#### INFORMATION SUPPLIED

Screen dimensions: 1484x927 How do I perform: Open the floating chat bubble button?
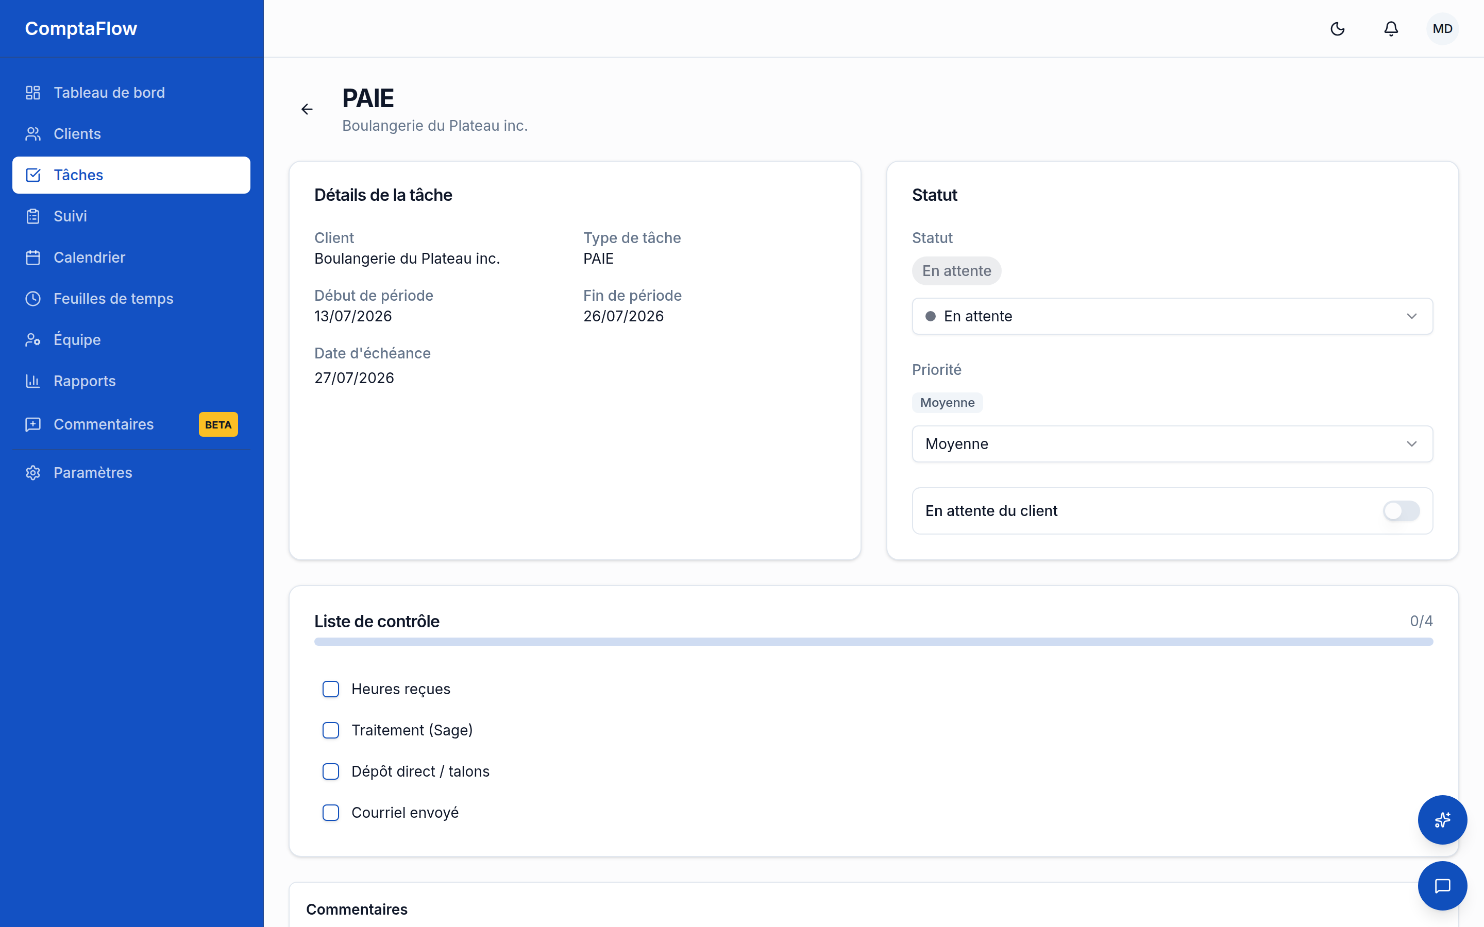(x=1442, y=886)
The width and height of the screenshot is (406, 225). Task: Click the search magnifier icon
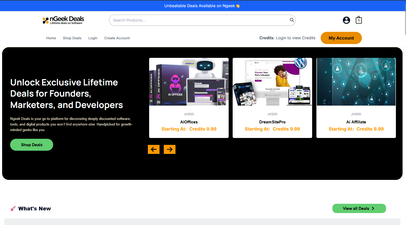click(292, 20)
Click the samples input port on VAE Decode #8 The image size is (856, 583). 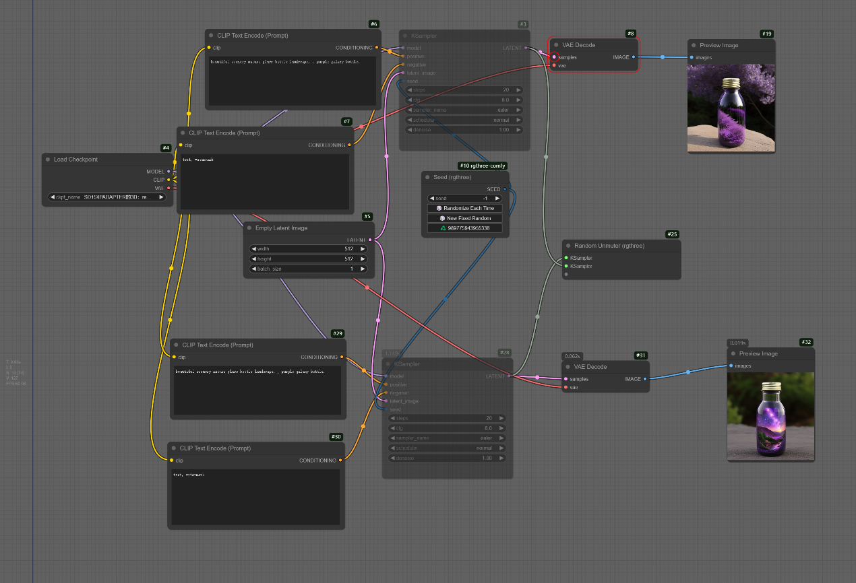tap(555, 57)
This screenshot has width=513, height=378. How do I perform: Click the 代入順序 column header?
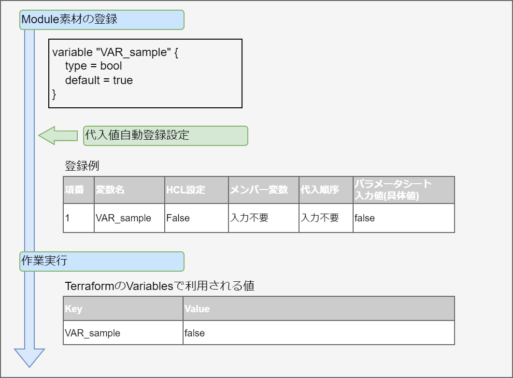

########

AIM OF THE TASK => Show each line above that contains the word "perform", copying every such line in full.

OUTPUT OF THE TASK =>
Screen dimensions: 1484x927 How do I perform: Open the floating chat bubble button?
This screenshot has width=513, height=378. How do I perform: Click the 代入順序 column header?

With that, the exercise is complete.